Helena Fonseca
QUANDO O ORÇAMENTO CORTA NA VIDA
Confesso que ainda estou em choque. O caso da morte daquela mulher, mãe, de 51 anos, doente com hepatite C deixa-me arrepiada. Ainda mais arrepiada fico com as declarações inqualificáveis do Primeiro-Ministro ao dizer, em reacção àquela morte, que se deve «fazer tudo para salvar vidas, mas não custe o que custar». Se o PS tivesse respondido à altura e se não faltassem tantos meses para as legislativas, não tenho dúvidas: o PSD, coligado ou não, teria com certeza a pior votação de sempre.

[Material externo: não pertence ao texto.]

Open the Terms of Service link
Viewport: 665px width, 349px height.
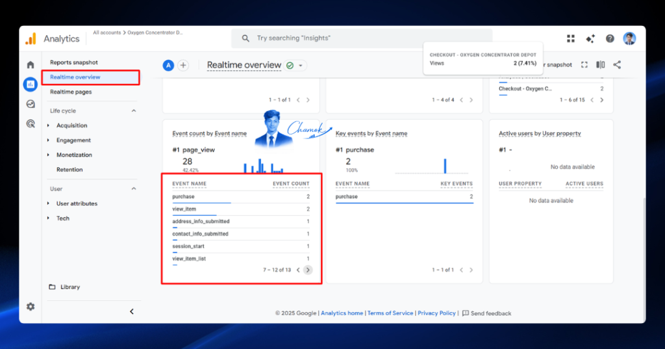click(x=390, y=313)
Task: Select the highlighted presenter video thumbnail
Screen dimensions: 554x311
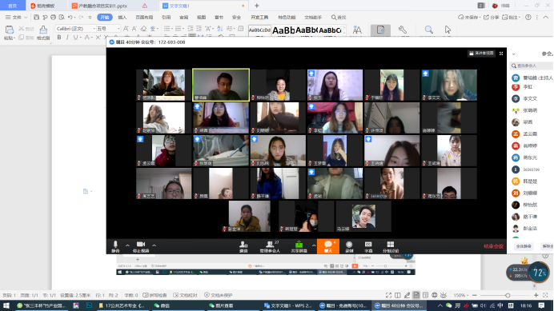Action: pyautogui.click(x=221, y=85)
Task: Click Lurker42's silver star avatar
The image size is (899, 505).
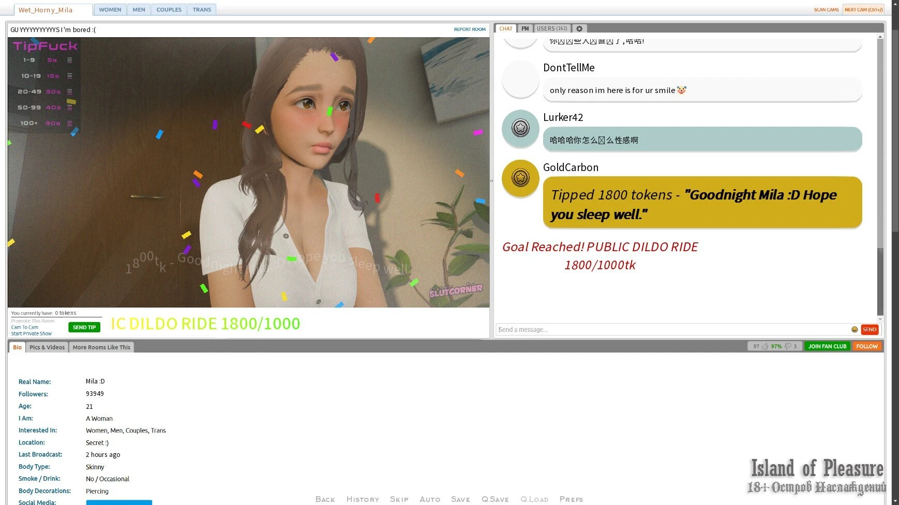Action: pyautogui.click(x=520, y=128)
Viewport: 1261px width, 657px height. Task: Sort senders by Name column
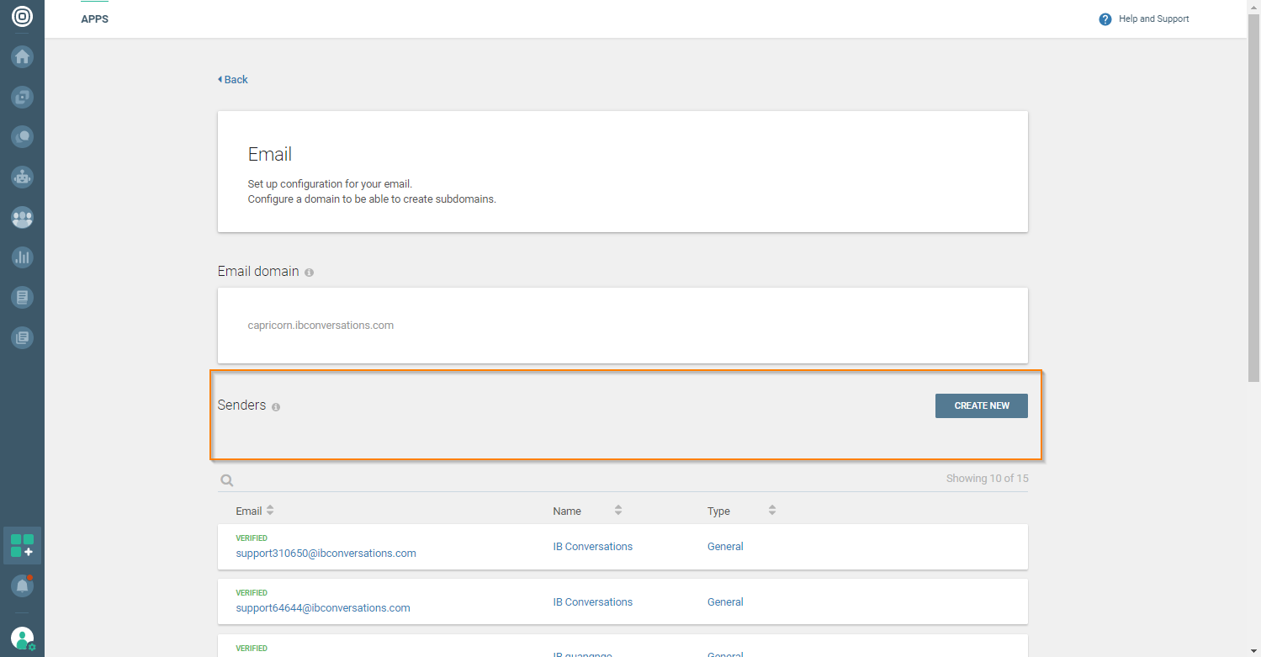pyautogui.click(x=618, y=511)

Há situações que o povo não perdoa. Porque nos toca a todos. Amanhã pode ser connosco, com o nosso filho, com a nossa mãe… Saber que em Portugal, em pleno século XXI, morre-se por falta de assistência médica, seja nos corredores dos hospitais ou porque não se disponibilizam medicamentos no seguidismo de uma política cega de cortes, não pode deixar ninguém indiferente. Afinal, os grandes passos dados no século XX ficaram lá atrás, esmagados agora pela austeridade que rima com maldade, pelos passos de um Passos comprometido, apenas e só, com o pagamento de uma dívida externa que não acaba nunca. «Custe o que custar».
Bastou morrer uma pessoa, há quase 1 ano à espera do medicamento que lhe teria salvo a vida da temível hepatite C, para de repente, de um dia para o outro, ser disponibilizado o medicamento. Pelos vistos, o que para o próprio Primeiro-Ministro não era, até então, uma solução «equilibrada» passou a sê-lo. A questão é que morreu uma pessoa. Mas mais ainda: a questão é que a intervenção da comunicação social e da indignação que se generalizou nas redes sociais fizeram o governo recuar e repensar a estratégia, meramente política.
Para que se perceba, a prioridade do governo não deixou de ser a política de cortes, «custe o que custar», mas em ano de eleições os objectivos da coligação passaram a estar, depois deste triste episódio, seriamente comprometidos. Foi isso que fez com que a resposta para o problema de saúde dos doentes com hepatite C chegasse tão rapidamente, depois de uma espera tão longa que se revelou trágica. Foi o medo que este caso custasse as próximas legislativas.
Uma coisa é a situação económica das pessoas: a falta de emprego, a falta de dinheiro no bolso… problemas que, na hora de votar, acabam muitas vezes por ser arredados para segundo plano em prol da ideia conservadora de segurança e estabilidade. Aliás, foi com esta ideia que surgiram as grandes ditaduras no século XX! Mas coisa diferente é as pessoas sentirem na própria pele que o preço a pagar por este tipo de políticas austeras e desumanas, acaba por ser demasiado alto. Que pode, a qualquer um de nós, custar a própria vida.
Em menos de 24Horas o governo desbloqueou o fornecimento do fármaco que salva os doentes com Hepatite C. Por outro lado, António Costa, como líder da oposição demorou outras tantas horas a reagir a toda a situação e reagiu já o governo tinha a boa nova para difundir na comunicação social. Tarde demais, digo eu, já que a situação trágica impunha resposta pronta por parte do líder da oposição, até em representação de todos os portugueses, horrorizados com o discurso ignóbil de Passos Coelho.
A memória não é o forte dos portugueses e, por isso mesmo, cabe à oposição o trabalho de a fazer despertar, de reforçar aquilo que os portugueses não podem esquecer no momento do pleno exercício da democracia num Estado de Direito. É também isso que se espera da oposição, até porque as eleições legislativas são em outubro deste ano e é preciso que as pessoas sintam que há verdadeiras alternativas a este governo e a estas opções políticas.
Em pleno século XXI, morreu em Portugal uma pessoa à espera de um medicamento. Têm morrido pessoas nas urgências dos hospitais à espera do socorro que não chega. Têm morrido pessoas que fazem quilómetros em ambulâncias, a bater de porta em porta, à espera de poderem ser recebidas num hospital…
Ainda que o Direito à Vida e o Direito à Saúde sejam formalmente intocáveis na Constituição da República Portuguesa, o certo é que em pleno século XXI deixa-se morrer para não ter de pagar. É a apologia da morte, custe a quem custar.